Alla fine ce l'hanno fatta. La pizza sfornata dal team italiano del quale faceva parte anche la a 35enne di Aprilia Viviana Falciano, ha vinto la sfida conquistando con merito il Guinness World Record per la pizza alla pala più lunga del mondo. Viviana è entusiasta, come si vede nello scatto effettuato subito dopo la vittoria di ieri a Rivarolo Camavese, in Piemonte. È qui che l'impresa si è svolta.Viviana Falciano, membro della Pia (l'Accademia Italiana della Pizza), era in squadra con altri eccellenti pizzaioli: il Maestro Davide Civitiello (vincitore del 12esimo campionato mondiale delle pizze a Napoli battendo oltre 500 partecipanti di 47 paesi diversi), Alessandra Fontana, Luca Montersino, Massimiliano Simeone, Alessandro Raffi. Il loro compito, per conquistare il primato, era quello di cuocere una pizza di lunghezza superiore a 30 metri.  Non solo ci sono riusciti, ma hanno battuto il record di un bel po', sfornando una pizza di ben 38,47 metri.
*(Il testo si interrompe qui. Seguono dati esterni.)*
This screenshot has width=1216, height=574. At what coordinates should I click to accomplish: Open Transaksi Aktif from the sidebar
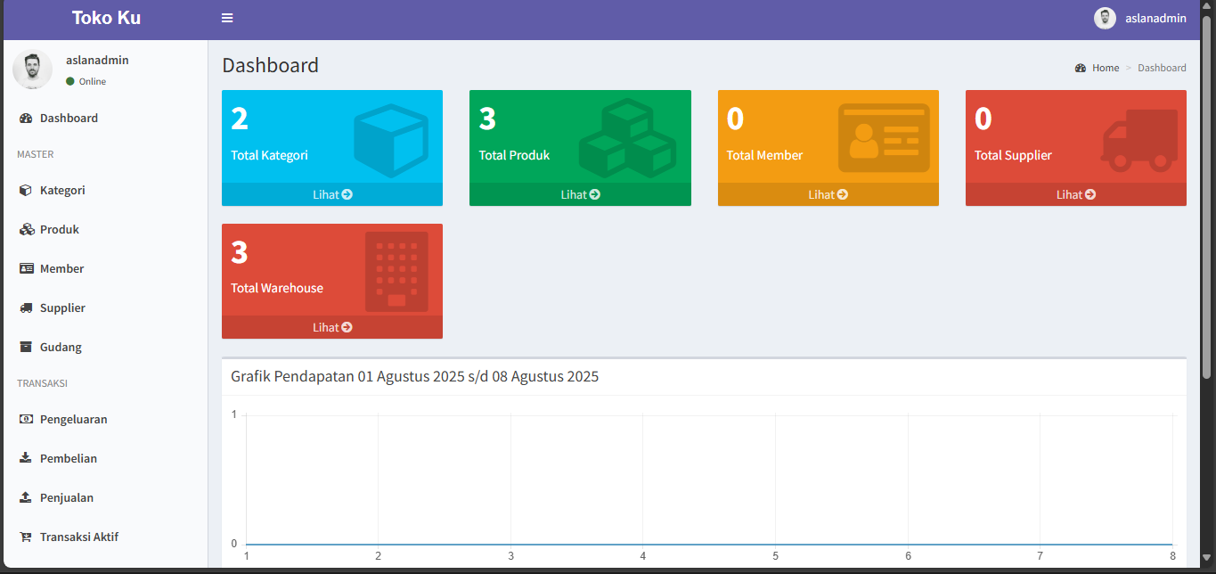[78, 537]
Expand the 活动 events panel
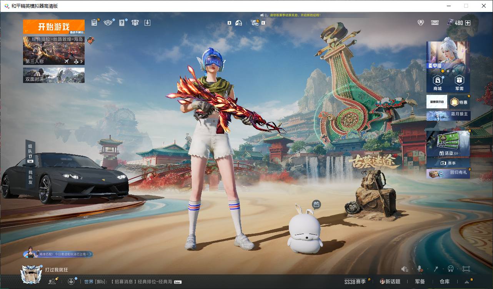 pyautogui.click(x=448, y=153)
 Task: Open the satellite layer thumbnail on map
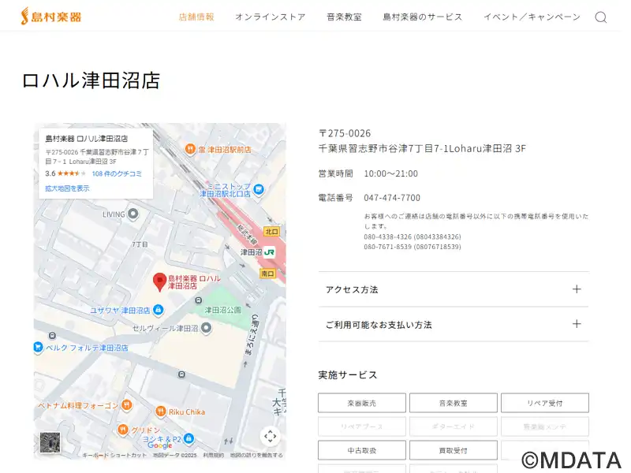coord(50,443)
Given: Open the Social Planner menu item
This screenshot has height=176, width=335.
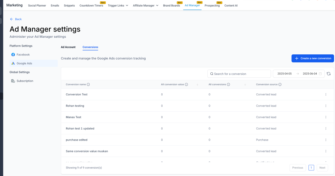Looking at the screenshot, I should click(x=37, y=6).
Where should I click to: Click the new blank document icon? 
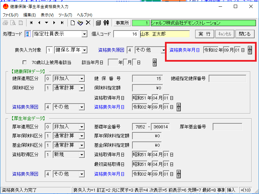click(x=73, y=23)
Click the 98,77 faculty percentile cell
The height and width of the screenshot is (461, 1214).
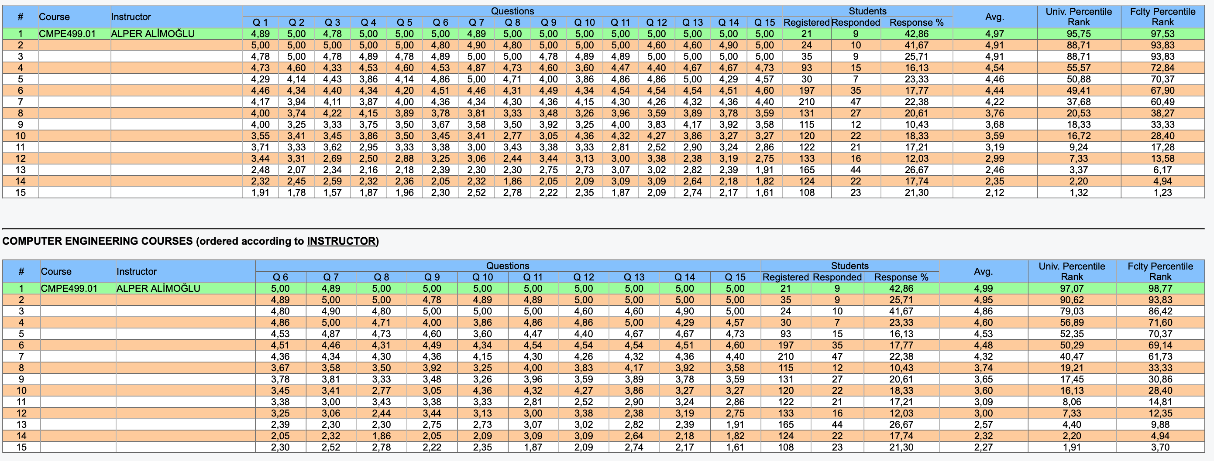(1160, 288)
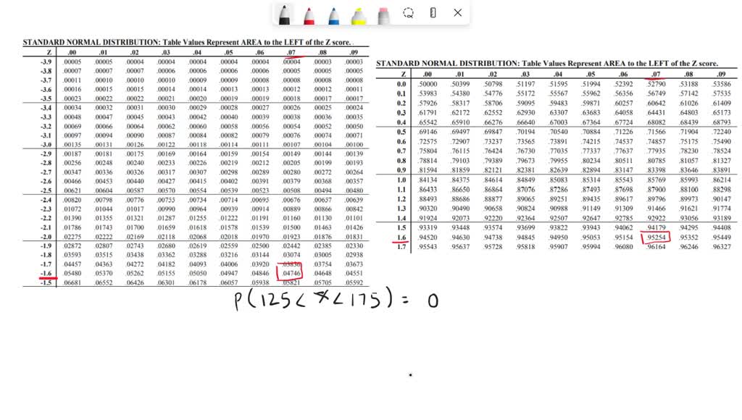Screen dimensions: 742x420
Task: Open the ruler tool
Action: click(433, 13)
È stata una esplosione di gioia per Viviana e per il team al completo: hanno lavorato bene, affiatati e coordinati, hanno preparato la pizza, l'hanno cotta in un forno a tunnel attrezzato con un nastro a scorrimento, l'hanno condita et-voilà. In tanti hanno assistito e gli applausi del pubblico non sono mancati.  Viviana Falciano, come abbiamo ricordato alla vigilia della partenza per Rivarolo, vive e lavora ad Aprilia, dove ha fondato il micropanificio Vivybakery, un punto di riferimento per gli amanti del lievito madre con materie prime di altissime qualità. Si tratta di un laboratorio domestico per produrre e consegnare sia ai privati che alle rivendite, specializzato nella pizza alla pala - ha spiegato la Falciano -: la produzione comprende la panificazione con grani antichi, grandi lievitati e farine biologiche macinate a pietra.